具体的にはどんなことをしていく必要があると考えていますか? 

社員一人ひとりが「働いていて楽しい」と思えるような環境づくりをしていきたいです。そのために、会社と社員との関係が、従来のような上下関係ではなく、よりフラットな関係を作っていく必要があると思います。会社を舞台に、会社のリソースを使って社員がやりたいことを実現できるような環境づくりが、人事を担うわれわれに課された使命かなと。

会社が目指す方向と、社員が目指す方向を具体化し、それぞれが同じ方向を向いて進んでいくことが欠かせません。会社が目指すからそれについていくのでも、ただ自分がやりたいことをするのでもない。会社が提案する“Must”と社員の“Will”が有機的に結びつき、“Can”へと収束していくような姿が目指していくところだと思っています。
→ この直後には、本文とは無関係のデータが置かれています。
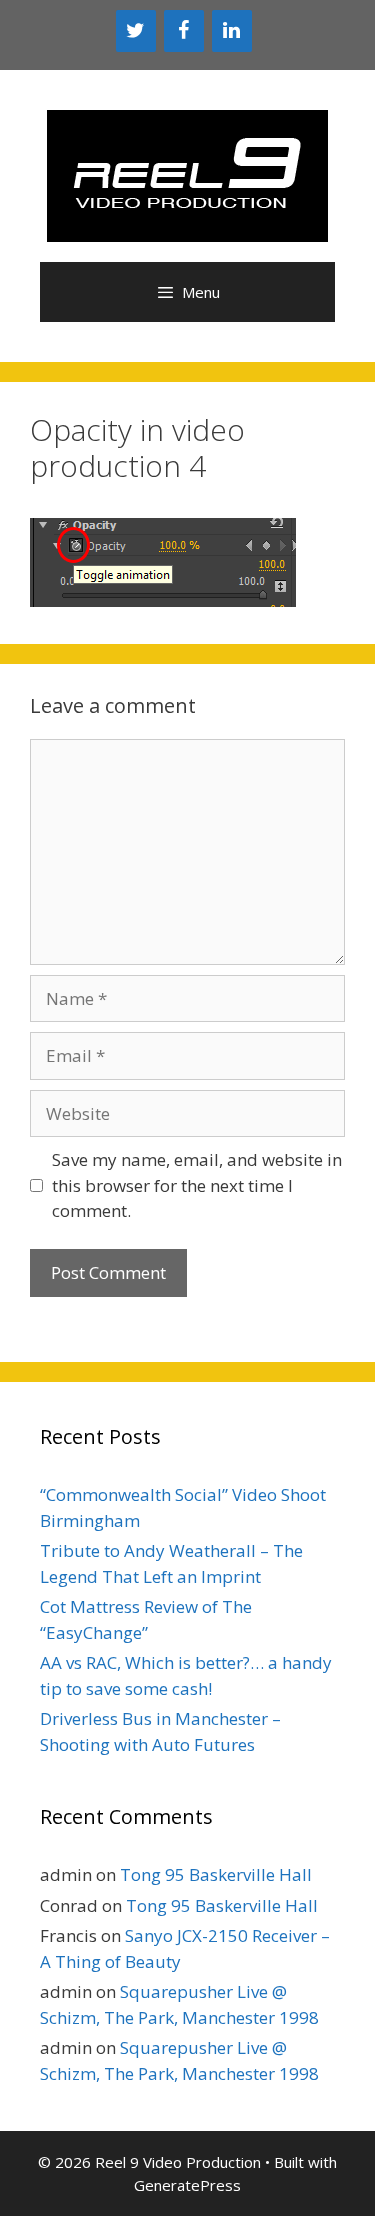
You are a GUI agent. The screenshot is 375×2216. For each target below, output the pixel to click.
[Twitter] (136, 31)
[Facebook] (184, 31)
とはいえ、ソフト面を変革していくことは一朝一夕ではいかず、長期にわたる非常に難易度が高い課題です。変革とひと口にいっても、その度合いはさまざま。中には従来の仕事を従来のまま続けていくことに価値が見出されるケースもあります。ですから、変革自体を目的とするのではなく、Our Purpose、Core Values、事業計画という大きな目標を拠り所とし、部署ごと社員ごとに、それぞれの価値観や考えを尊重しながら柔軟に変化し、企業価値を向上させていくことが大切だと思っています。先ずは私自身多くの社員のもとへ足を運び、一人ひとりの生の声をお聞きしていきたいなと思っています。

オリンパスの魅力は人。つながりの力で社会に貢献する喜びがある

今後の目標を教えてください。

オリンパスの魅力は「人」です。強い社会的使命感を持って仕事に取り組んでいる社員が多いところが、最大の強みだと感じています。一方で、会社があって社員がいるという考えが根強く、一人ひとりのポテンシャルを発揮しきれていないのではないかとも感じています。人事のヘッドがよく発信している “Unleash the Potential”(ポテンシャルの解放をすること)で、個人の可能性が解き放たれれば、オリンパスはもっと強靭な会社になるはずです。HR-BPとして、その実現に向けて取り組んでいきたいです。

職場をより良く変えていくには、問題意識、時間、そして仲間が欠かせません。オリンパスには、社会的使命感や患者さんに対する責任感を共有する仲間、“One Olympus”の一員であることを誇れるような仲間がいます。「オリンパスの製品とサービスを待つ人たちが、世の中にはたくさんいる」という想いを胸に、事業活動を通じて広く社会に貢献していける喜びを感じています。日ごろより、協力してくれているHRの皆さんや職場の皆さんのおかげで活動できていると実感します。この場を借りて御礼申し上げます。

また、オリンパスのようにここまで変革へと大きく舵を切った日系企業は決して多くありません。日系企業のロールモデルになる日が来ると確信しています。これから出会う新しい仲間と共に、価値創造の実現に向けたグローバルの企業変革に、楽しく取り組んでいきたいですね。